Feb 21, 2007 22:48:16
Besides the Tales book & the Book of Chaos, where else can I find info about the Infinate Staircase?

I can't seem to find out info about how a person actually knows where to travel if you're on the stairs. If a person wants to get to a city using the stairs, how does he know what door to use? And how does he know how to find that door?

In the Tales book, it says the Lillend will tell the PC's to go to doorways such as "the Unclimbable Mountain". So they don't know the names of the city it leads to? Why not? And if the pathways on the stairs are not permanent pathways, how do you give directions & find your way if the way is different depending on if you're alone or not?
#2

ripvanwormer

Feb 22, 2007 1:16:53
You didn't expect traveling between the planes to be easy, did you?

There's more information on the Infinite Staircase in the Fiendish Codex I: Hordes of the Abyss, page 110, and in For Duty & Deity, page 17. There's some more stuff on the Mimir.

The lillendi don't generally know the names of cities because they don't care about that sort of thing. They're not incapable of learning names, but they generally have better things to do than to memorize obscure places they don't intend on ever going to. They're guardians of the Staircase, not the places to which the Staircase leads.

If you don't have a guide, you navigate the Infinite Staircase by "feel" - if you're going to the Abyss, you stop at each split in the Staircase and choose the branch that feels more Abyssal than the other. If you keep doing that long enough, you'll eventually find a section that's extremely Abyssal in feel (and appearance, too), and that's where you'll find a door to the Abyss.

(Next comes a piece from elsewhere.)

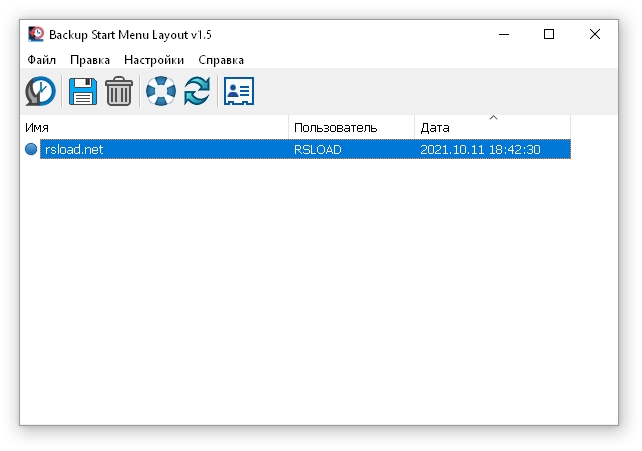Open the Правка menu
Screen dimensions: 642x451
tap(90, 60)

It's hard to get very specific that way - getting to the Abyss doesn't get you to Azzagrat, after all. You can keep going, trying to find the stairs that feel not just Abyssal but with the peculiar mix of sophistication and depravity that define Graz'zt's realm, but you'll probably going to have to ask for directions. After all, if you know that completely how Azzagrat feels, you probably know how to get there already. The Planewalker's Guild has mapped out paths to many major realms, though, and the lillendi know much about their staircase that others do not. You might also get help from fellow travelers, for a price.

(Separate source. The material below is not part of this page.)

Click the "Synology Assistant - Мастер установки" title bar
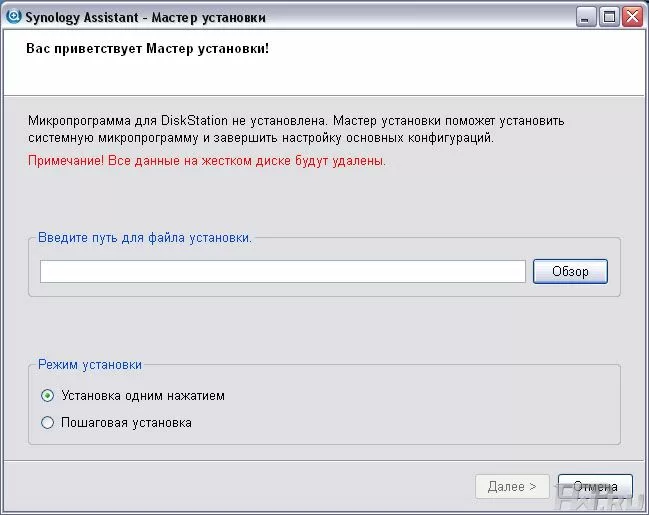 (200, 17)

This is deliberate. If it were easy to get anywhere in the multiverse without help, the Infinite Staircase would be too convenient. Traveling on the Staircase is an adventure in itself, possibly a very long and elaborate adventure. One of the hooks intended to get you playing Tales from the Infinite Staircase is that you really want to get to Graz'zt's realm (in For Duty & Deity), but the lillendi won't tell you where it is until you help them with their problem.

The paths are more or less permanent. A door that goes to a building that's been destroyed or completely change might move somewhere else in the same city, and a city that loses its artistic community might lose its connection to the Staircase altogether, at least until someone there has a creative thought again. But generally the doors remain where they are for a long time.

If you're alone, the existing paths don't change. What happens is a new path appears that wasn't there before (or maybe no one noticed it) - this path leads to your heart's true desire. The other paths remain the same.